More significantly, the Bench then goes on to add in para 59 that, “The Tribunal while setting aside the decision to cancel the recruitment process directed the Government to process the appointments of all 281 candidates who were found to be within the zone of selection though as a matter of fact only 6 of them had moved the Tribunal. After DSSSB and GNCTD moved the High Court in proceedings under Article 226 to challenge the decision of the Tribunal, intervention applications were moved by several candidates. These interventions were rejected by the High Court and we have also extracted from the order passed during the pendency of the proceedings on 15 December 2017 in para 20 of this judgment. The High Court while dismissing the applications for intervention noted that the cause of action had accrued on 15 March 2016 when the entire examination had been cancelled, in spite of which none of the intervening candidates had challenged the decision. The judgment of the High Court in the present case was delivered on 13 January 2020 and it is only thereafter that this Court has been moved under Article 136 of the Constitution. Some of the petitioners who instituted Special Leave Petitions before this Court had not even moved applications for intervention before the High Court. Others did not pursue their remedies against the order of the High Court dated 15 December 2017 for over 2 years. They have taken no steps to challenge the decision for the cancellation of the examination. In view of the fact that we have upheld the submissions of DSSSB and GNCTD and proceed to set aside the judgment of the High Court, the SLPs filed by the candidates would have to stand rejected, in any event.”

Finally, it is then held in para 60 that, “For the above reasons, we order and direct:

(i) The facts which have come to light during the course of the hearing of this batch of SLPs reflect on the serious flaws in the process which was conducted by DSSSB. DSSSB and GNCTD must now take adequate measures to ensure against the recurrence of such instances which erode the credibility of and public confidence in the recruitment process.
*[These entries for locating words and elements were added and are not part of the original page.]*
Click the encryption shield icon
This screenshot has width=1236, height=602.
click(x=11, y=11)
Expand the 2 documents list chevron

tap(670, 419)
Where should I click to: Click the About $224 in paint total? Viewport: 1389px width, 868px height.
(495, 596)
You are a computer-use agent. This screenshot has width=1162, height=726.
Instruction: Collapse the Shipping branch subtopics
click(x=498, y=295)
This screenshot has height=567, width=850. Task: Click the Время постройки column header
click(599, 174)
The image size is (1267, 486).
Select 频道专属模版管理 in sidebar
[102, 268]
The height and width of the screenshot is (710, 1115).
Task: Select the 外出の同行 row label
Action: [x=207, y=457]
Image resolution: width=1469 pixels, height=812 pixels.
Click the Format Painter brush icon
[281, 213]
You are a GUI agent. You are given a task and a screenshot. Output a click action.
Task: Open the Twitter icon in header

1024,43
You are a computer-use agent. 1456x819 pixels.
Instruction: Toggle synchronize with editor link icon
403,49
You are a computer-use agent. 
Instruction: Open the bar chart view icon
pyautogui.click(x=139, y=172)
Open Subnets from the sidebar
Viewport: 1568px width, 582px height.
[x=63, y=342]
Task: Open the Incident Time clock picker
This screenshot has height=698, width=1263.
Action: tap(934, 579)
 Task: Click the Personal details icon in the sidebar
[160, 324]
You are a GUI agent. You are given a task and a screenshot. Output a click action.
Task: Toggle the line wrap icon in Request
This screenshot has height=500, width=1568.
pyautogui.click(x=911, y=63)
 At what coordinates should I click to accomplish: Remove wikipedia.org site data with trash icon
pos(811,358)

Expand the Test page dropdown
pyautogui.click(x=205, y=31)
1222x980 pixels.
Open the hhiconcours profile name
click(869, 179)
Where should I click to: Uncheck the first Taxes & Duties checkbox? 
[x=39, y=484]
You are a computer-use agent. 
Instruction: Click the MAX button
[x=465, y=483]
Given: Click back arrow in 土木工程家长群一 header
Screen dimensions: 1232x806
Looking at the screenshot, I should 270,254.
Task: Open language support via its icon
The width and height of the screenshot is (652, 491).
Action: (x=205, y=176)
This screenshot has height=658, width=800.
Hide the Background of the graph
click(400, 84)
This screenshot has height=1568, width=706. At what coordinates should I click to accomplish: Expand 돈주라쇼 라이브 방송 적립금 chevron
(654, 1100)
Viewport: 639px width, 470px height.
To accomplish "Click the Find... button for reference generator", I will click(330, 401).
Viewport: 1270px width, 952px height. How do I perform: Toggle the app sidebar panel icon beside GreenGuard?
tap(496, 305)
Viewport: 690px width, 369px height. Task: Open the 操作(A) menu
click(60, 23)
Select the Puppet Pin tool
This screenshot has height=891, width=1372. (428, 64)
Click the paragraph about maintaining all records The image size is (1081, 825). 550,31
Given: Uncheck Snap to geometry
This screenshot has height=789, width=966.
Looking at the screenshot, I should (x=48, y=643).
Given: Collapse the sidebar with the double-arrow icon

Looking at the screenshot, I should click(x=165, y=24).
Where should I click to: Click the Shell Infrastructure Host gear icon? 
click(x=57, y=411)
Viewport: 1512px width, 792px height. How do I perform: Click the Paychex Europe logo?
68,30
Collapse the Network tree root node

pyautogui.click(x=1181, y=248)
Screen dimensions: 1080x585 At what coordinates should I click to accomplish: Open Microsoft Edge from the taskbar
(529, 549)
We direct that a comprehensive exercise to re-visit the modalities and safeguards be carried out within a period of two months to ensure that the probity of the recruitment process in future is maintained;

(ii)   The notification dated 15 March 2016 of GNCTD cancelling the Tier-I and Tier-II examinations held for recruitment to the post of Head Clerk [(Grade II (DASS)] under post code 90/09 is upheld;

(iii) The appeals filed by DSSSB (arising from Special Leave Petition (C) No. 11940 of 2020) and GNCTD (arising from Special Leave Petition (C) No. 12066 of 2020) are allowed;

(iv) The judgment of the Division Bench of the Delhi High Court dated 13 January 2020 (and in consequence the judgment of the Tribunal) are set aside; and

(v) The companion appeals arising out of the SLPs (SLP(C) No. 5785-5786/2020 SLP(C) No. 5783-5784/2020 SLP(C) No. 5370-5371/2020 SLP(C) No. 8811-8812/2020 SLP(C) No. 11443-11444/2020 SLP(C) No. 11441-11442/2020 SLP(C) No. 12410-12411/2020 SLP(C) No. 15297-15298/2020 SLP(C) No. 15299-15300/2020 SLP(C) No. 110-111/2021) filed by the candidates stand dismissed.”

All said and done, it has to be said in all fairness that the Apex Court Bench led by Justice Dr DY Chandrachud has very rightly decided to cancel the examination by Delhi Subordinate Services Selection Board as there were several very serious questions which were raised on its efficiency and neutrality and which we have already discussed above in detail. If the legitimacy of the examination itself comes under a cloud then the better option certainly is to cancel it! This is exactly what the Apex Court too has done very rightly in this leading case also! All the Courts must always definitely follow what has been laid down in this leading case in similar such cases!